*** Opening Input records ***

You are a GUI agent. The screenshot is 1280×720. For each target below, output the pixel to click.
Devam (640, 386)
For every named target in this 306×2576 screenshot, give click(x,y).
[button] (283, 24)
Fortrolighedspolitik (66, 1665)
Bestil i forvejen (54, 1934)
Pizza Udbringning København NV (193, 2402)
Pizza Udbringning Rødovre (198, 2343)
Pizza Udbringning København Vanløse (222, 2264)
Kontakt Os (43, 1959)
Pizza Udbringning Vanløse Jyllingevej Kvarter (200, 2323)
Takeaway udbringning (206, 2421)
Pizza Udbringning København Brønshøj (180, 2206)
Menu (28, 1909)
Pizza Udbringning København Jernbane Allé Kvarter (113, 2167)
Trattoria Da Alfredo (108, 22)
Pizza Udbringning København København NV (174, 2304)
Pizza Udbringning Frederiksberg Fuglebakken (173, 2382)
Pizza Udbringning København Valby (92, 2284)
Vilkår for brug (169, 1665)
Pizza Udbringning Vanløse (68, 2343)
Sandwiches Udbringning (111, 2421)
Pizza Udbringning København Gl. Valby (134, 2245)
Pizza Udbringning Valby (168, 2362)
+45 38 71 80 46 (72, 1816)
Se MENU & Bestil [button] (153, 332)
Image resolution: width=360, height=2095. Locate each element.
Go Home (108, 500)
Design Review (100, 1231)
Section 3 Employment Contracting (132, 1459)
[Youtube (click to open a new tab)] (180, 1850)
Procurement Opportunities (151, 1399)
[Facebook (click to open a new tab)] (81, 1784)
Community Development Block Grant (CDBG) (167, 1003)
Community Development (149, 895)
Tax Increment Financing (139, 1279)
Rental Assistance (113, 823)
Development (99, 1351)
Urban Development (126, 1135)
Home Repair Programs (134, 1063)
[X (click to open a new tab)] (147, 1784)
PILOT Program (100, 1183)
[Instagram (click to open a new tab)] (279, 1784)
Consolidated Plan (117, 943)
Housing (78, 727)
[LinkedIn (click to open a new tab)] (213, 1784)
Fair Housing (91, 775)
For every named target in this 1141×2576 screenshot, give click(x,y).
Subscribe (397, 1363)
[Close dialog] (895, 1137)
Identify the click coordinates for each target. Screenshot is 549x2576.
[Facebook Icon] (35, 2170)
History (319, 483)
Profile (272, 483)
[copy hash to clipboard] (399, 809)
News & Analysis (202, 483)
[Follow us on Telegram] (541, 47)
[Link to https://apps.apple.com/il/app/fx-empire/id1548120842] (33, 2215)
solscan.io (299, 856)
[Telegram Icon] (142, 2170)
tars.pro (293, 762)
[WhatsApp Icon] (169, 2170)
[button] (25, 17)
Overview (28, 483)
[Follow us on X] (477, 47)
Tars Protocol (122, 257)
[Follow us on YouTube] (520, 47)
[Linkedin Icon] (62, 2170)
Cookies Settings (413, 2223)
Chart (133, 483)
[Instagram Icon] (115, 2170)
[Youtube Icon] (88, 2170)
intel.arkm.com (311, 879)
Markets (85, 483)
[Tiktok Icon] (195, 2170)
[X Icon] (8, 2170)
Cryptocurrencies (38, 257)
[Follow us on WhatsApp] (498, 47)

*** Closing Input records ***

__Aim of the exercise__:
Retype exactly, and only, the lines above from the one where "Housing (78, 727)" occurs up to and including the one where "[Close dialog] (895, 1137)" occurs.

__Task output__:
Housing (78, 727)
[LinkedIn (click to open a new tab)] (213, 1784)
Fair Housing (91, 775)
For every named target in this 1141×2576 screenshot, give click(x,y).
Subscribe (397, 1363)
[Close dialog] (895, 1137)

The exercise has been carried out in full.